No meio do caminho tinha uma pedra

Alfredo J. Gonçalves , CS*

"No meio do caminho tinha uma pedra. Tinha uma pedra no meio do caminho.
Tinha uma pedra No meio do caminho tinha uma pedra".
(Carlos Drumond de Andrade)

São inúmeras as "pedras no meio do caminho" da trajetória política brasileira. As "retinas fatigadas" de todo cidadão que acompanha minimamente o comportamento e as decisões políticas bem sabem quais são essas pedras. Aparecem como verdadeiros fantasmas difíceis de exorcizar. Ou como entraves históricos e estruturais que facilmente são naturalizados como coisas do dia-a-dia. Os cientistas sociais, com destaque para Celso Furtado ou Florestan Fernandes, não se cansam de apontar sua existência e persistência.

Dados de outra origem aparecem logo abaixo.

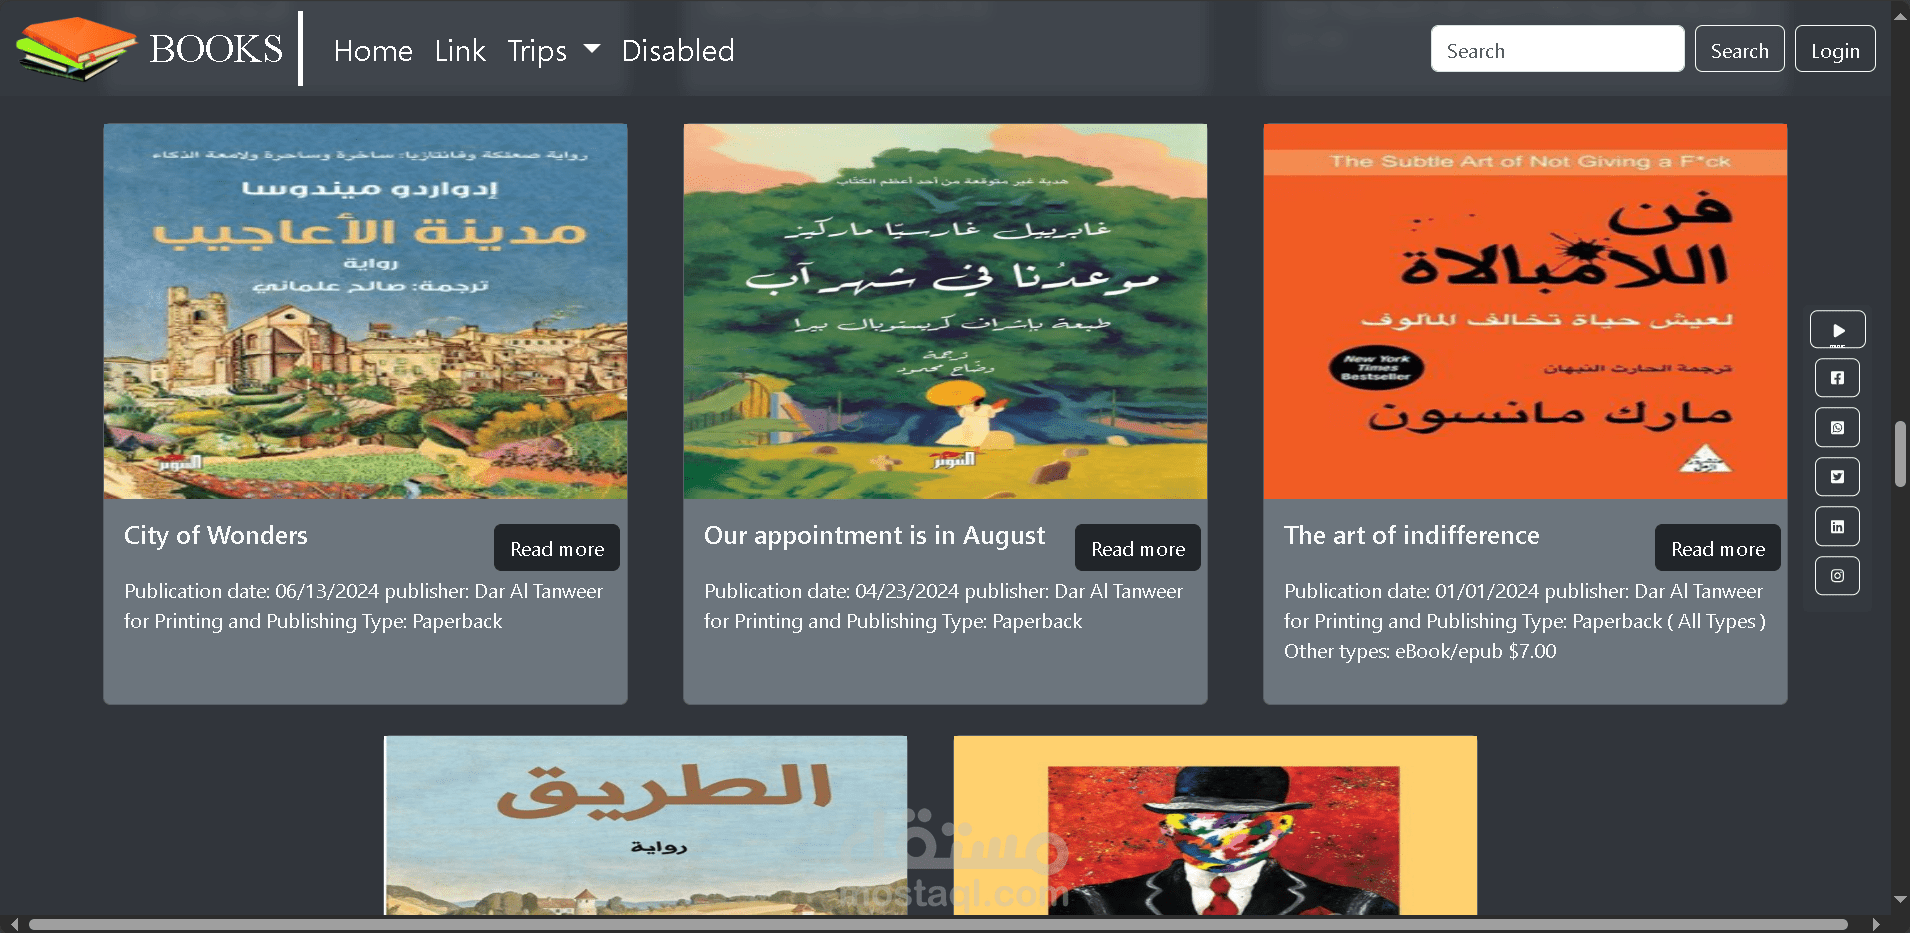Read more about The art of indifference
Viewport: 1910px width, 933px height.
point(1718,548)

Entre tais fantasmas ou entraves, não custa sublinhar alguns: juros altos, inflação recorrente, carga tributária das mais pesadas do planeta, endividamento crônico e a velha dependência do mercado internacional. Mas faltaria ainda assinalar o nepotismo, o centralismo, o populismo personalista, o coronelismo, para não falar de outros "ismos" que, como chagas purulentas vão corroendo o tecido social e fazendo desacreditar dos contratos e promessas políticas. Em meio a esse terreno minado, os mandatos como que vão passando de pai para filho, numa disputa ferrenha no interior das classes dominantes pelos cargos públicos.

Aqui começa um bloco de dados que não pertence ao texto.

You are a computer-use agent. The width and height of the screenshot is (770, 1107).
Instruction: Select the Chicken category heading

No decorrer dos séculos, sem exceção das últimas décadas, tropeçamos nessas pedras com uma frequência que as torna normais ou "naturais". É natural que um político, seja ele deputado ou senador, ministro ou juiz da mais alta corte, tenha seu patrimônio multiplicado por cinco, dez ou vinte vezes. Com Antonio Palocci, Ministro da Casa civil, as coisas não são diferentes. Naturaliza-se seu rápido enriquecimento com o argumento de que "vários políticos fazem a mesma coisa". Ao invés de combater o pecado, justifica-se o pecador com a alegação de que ele é "apenas mais um" entre tantos outros. Generaliza-se para encobrir o erro. Aplica-se aqui o conceito de patrimonialismo de Raymundo Faoro.

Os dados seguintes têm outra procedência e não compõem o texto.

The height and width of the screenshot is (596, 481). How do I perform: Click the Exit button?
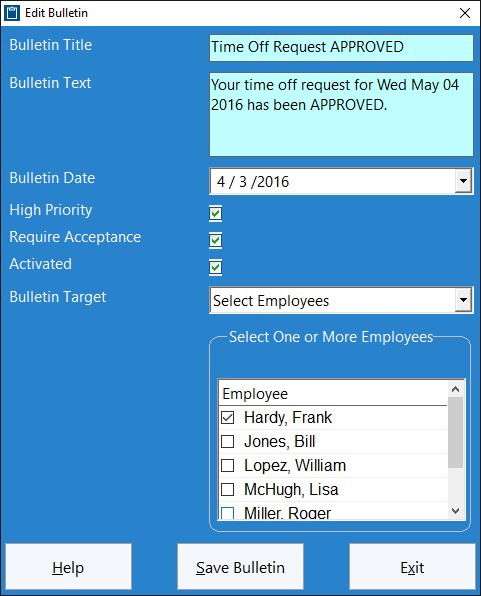[412, 566]
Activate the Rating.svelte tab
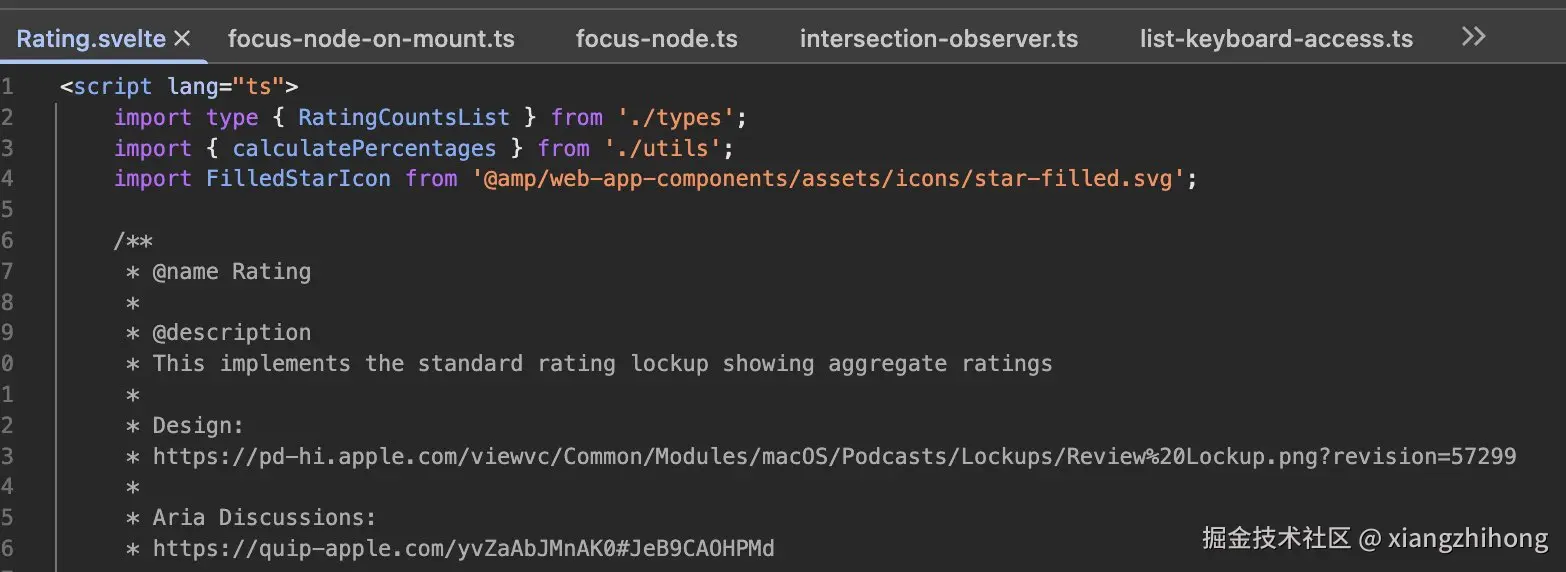Image resolution: width=1566 pixels, height=572 pixels. point(90,39)
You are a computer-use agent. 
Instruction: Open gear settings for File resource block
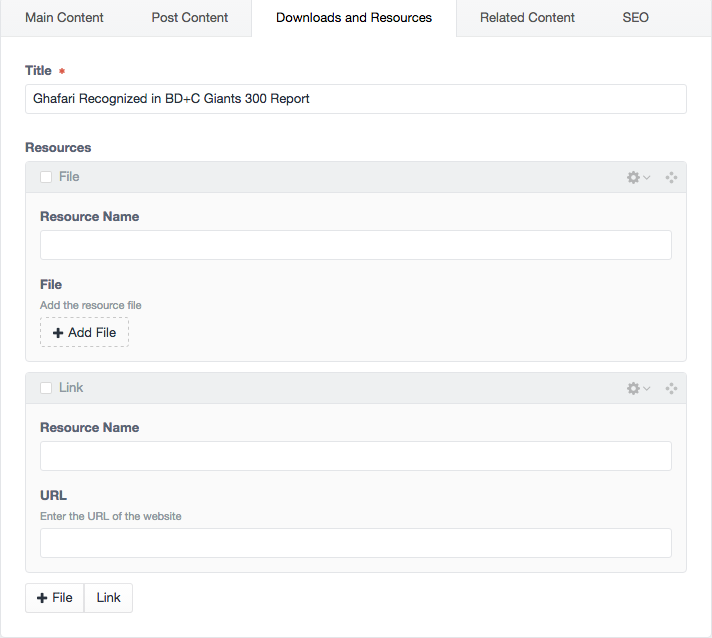tap(633, 177)

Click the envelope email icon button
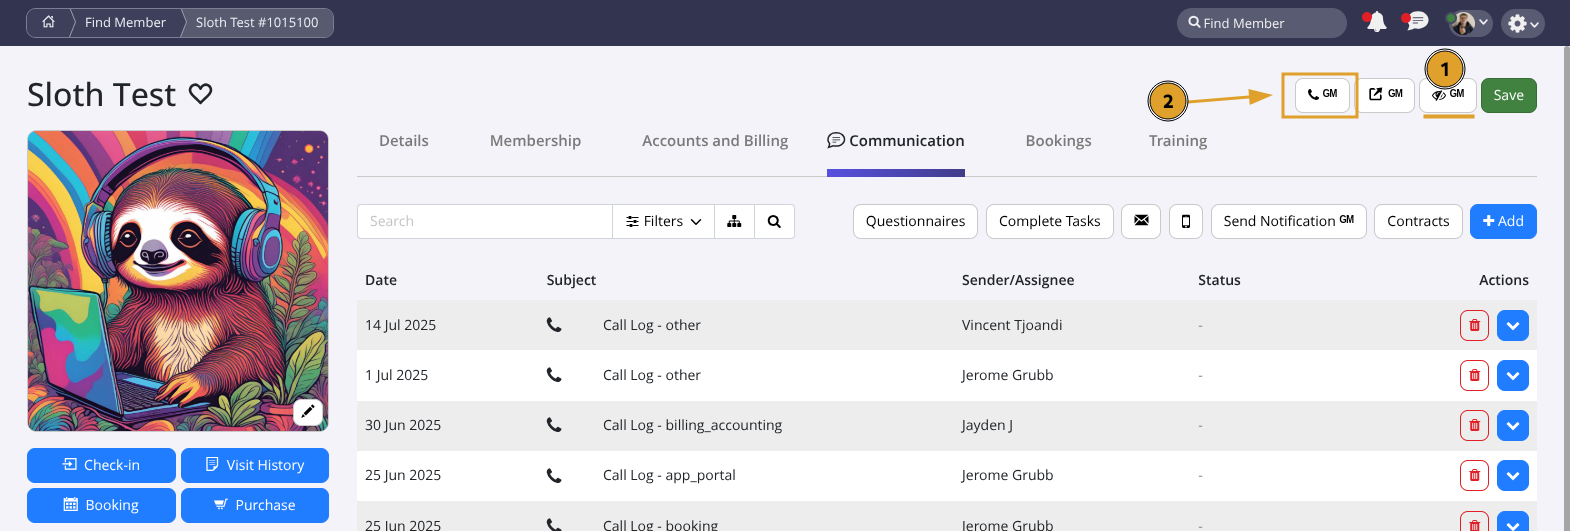coord(1141,221)
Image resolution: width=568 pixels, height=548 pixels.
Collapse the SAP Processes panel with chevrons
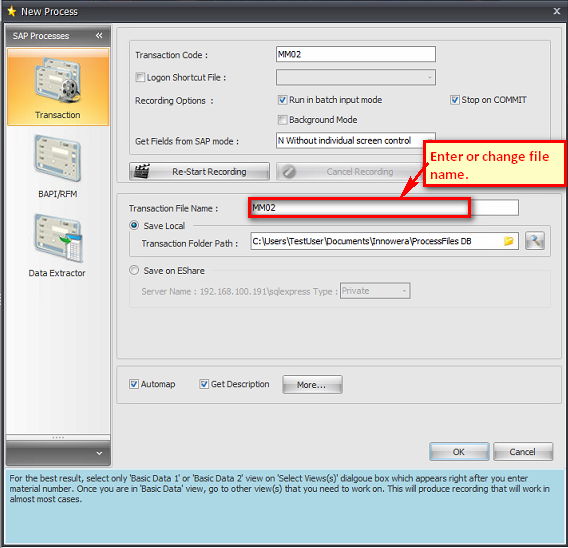tap(99, 35)
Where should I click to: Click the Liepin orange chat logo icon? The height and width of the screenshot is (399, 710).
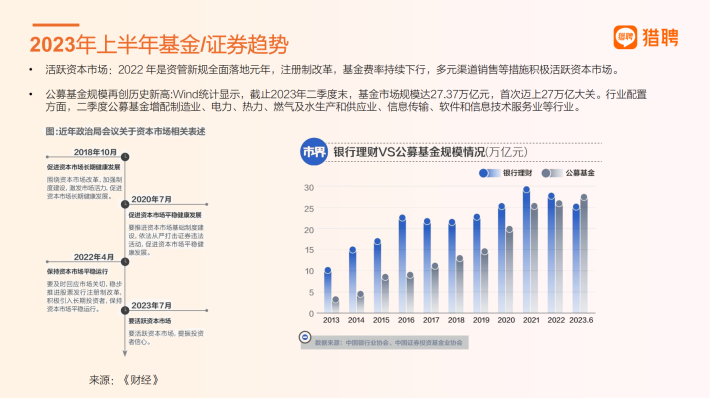pos(625,37)
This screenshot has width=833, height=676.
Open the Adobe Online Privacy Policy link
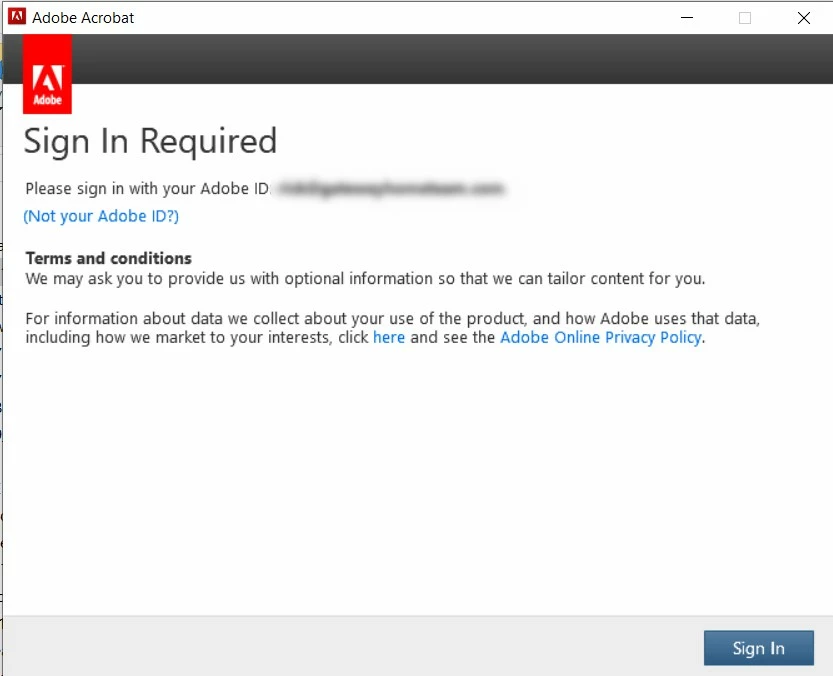601,337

Não precisa ser economista nem falar o economês para saber quem paga a conta ou quem vai desatar esses nós da política brasileira. "A corda sempre rebenta do lado mais fraco", diz com razão o ditado popular. Um exemplo basta como comprovante: para produzir, os empresários pagam juros vultosos; mas, para consumir, os juros que pagam os cidadãos são mais elevados ainda, muito mais elevados! Prova disso está nos juros do cartão de crédito, dos empréstimos bancários ou do cheque especial. Sem falar que os custos de produção acabam sendo irremediavelmente repassados para a ponta da cadeia mercantil, que é o consumidor.

Por trás desse processo de economia míope e por trás da carga tributária, encontram-se os gastos estratosféricos e progressivos da máquina governamental, seja ela em nível federal, estadual ou municipal. No interior dessas máquinas mora um vírus que resiste a todo tipo de vacina. Quase impossível erradicá-lo! Uma verdadeira praga que mantém intocável os privilégios da Casa Grande, bem como a cultura da corrupção, do corporativismo e da apropriação privada da rex pública. "Aos companheiros da base governista, tudo; aos outros, a lei"!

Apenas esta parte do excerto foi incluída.